### [Task description]
Copy the first line of the entries below and every line after it through the line containing "For every named". Do not include pictures.

##### Data extract #####

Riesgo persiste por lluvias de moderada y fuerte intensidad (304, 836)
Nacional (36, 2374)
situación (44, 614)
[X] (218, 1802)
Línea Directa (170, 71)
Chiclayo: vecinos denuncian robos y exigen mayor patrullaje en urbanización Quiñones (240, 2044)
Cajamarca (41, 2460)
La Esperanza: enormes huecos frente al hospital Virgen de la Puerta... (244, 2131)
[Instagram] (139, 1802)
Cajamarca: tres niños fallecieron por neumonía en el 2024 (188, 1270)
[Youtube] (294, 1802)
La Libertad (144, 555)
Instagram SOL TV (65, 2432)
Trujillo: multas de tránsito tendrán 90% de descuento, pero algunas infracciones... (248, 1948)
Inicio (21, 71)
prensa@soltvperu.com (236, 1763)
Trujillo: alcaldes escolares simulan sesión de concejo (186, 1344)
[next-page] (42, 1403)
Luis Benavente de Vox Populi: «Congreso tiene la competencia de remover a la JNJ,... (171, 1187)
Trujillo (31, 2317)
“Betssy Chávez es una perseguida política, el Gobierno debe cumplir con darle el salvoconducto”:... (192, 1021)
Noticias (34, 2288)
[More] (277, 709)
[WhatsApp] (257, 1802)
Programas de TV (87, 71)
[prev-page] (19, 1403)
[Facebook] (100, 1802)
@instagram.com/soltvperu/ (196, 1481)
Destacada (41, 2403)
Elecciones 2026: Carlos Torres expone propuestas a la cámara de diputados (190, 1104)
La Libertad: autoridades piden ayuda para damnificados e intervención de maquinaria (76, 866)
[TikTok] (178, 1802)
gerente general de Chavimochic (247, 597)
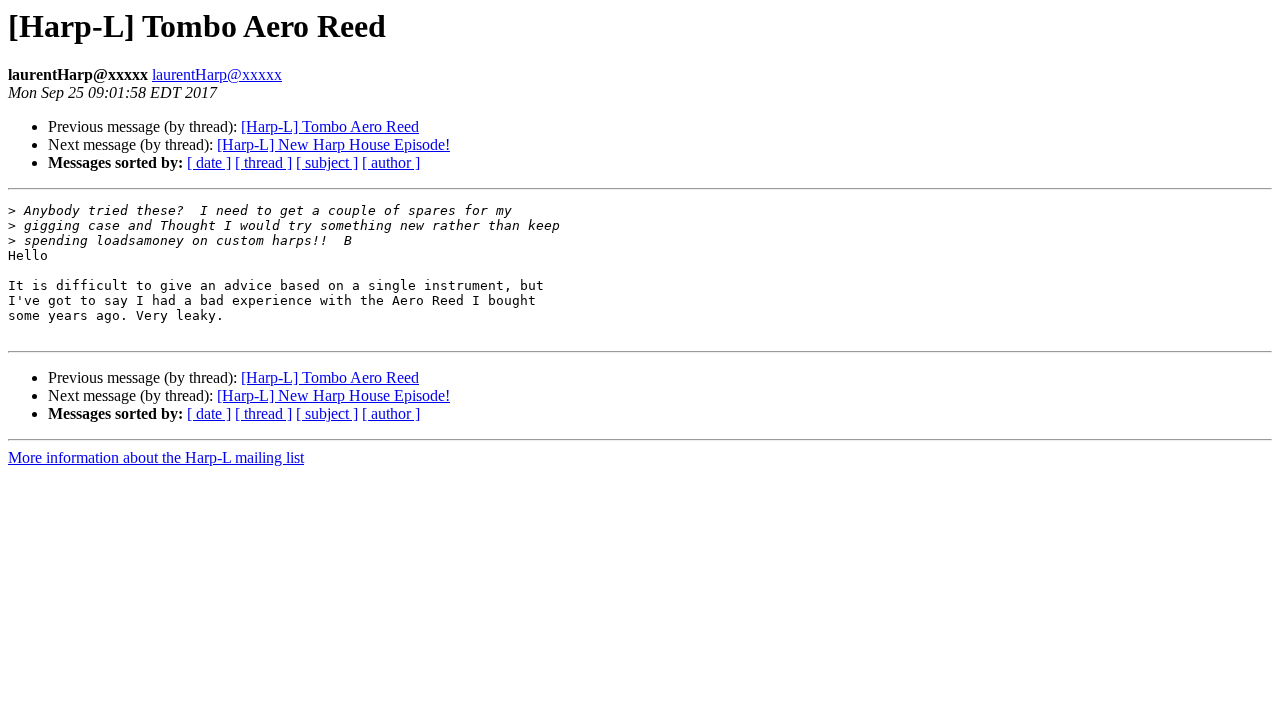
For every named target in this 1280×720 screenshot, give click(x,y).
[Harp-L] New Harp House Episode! (333, 144)
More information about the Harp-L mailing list (156, 457)
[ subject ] (327, 162)
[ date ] (209, 162)
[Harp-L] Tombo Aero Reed (330, 126)
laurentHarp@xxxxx (217, 74)
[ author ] (391, 162)
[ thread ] (263, 162)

#####

### [Problem solution]
Riesgo persiste por lluvias de moderada y fuerte intensidad (304, 836)
Nacional (36, 2374)
situación (44, 614)
[X] (218, 1802)
Línea Directa (170, 71)
Chiclayo: vecinos denuncian robos y exigen mayor patrullaje en urbanización Quiñones (240, 2044)
Cajamarca (41, 2460)
La Esperanza: enormes huecos frente al hospital Virgen de la Puerta... (244, 2131)
[Instagram] (139, 1802)
Cajamarca: tres niños fallecieron por neumonía en el 2024 (188, 1270)
[Youtube] (294, 1802)
La Libertad (144, 555)
Instagram SOL TV (65, 2432)
Trujillo: multas de tránsito tendrán 90% de descuento, pero algunas infracciones... (248, 1948)
Inicio (21, 71)
prensa@soltvperu.com (236, 1763)
Trujillo: alcaldes escolares simulan sesión de concejo (186, 1344)
[next-page] (42, 1403)
Luis Benavente de Vox Populi: «Congreso tiene la competencia de remover a la JNJ,... (171, 1187)
Trujillo (31, 2317)
“Betssy Chávez es una perseguida política, el Gobierno debe cumplir con darle el salvoconducto”:... (192, 1021)
Noticias (34, 2288)
[More] (277, 709)
[WhatsApp] (257, 1802)
Programas de TV (87, 71)
[prev-page] (19, 1403)
[Facebook] (100, 1802)
@instagram.com/soltvperu/ (196, 1481)
Destacada (41, 2403)
Elecciones 2026: Carlos Torres expone propuestas a la cámara de diputados (190, 1104)
La Libertad: autoridades piden ayuda para damnificados e intervención de maquinaria (76, 866)
[TikTok] (178, 1802)
gerente general de Chavimochic (247, 597)
For every named target in this 1280×720 screenshot, give click(x,y).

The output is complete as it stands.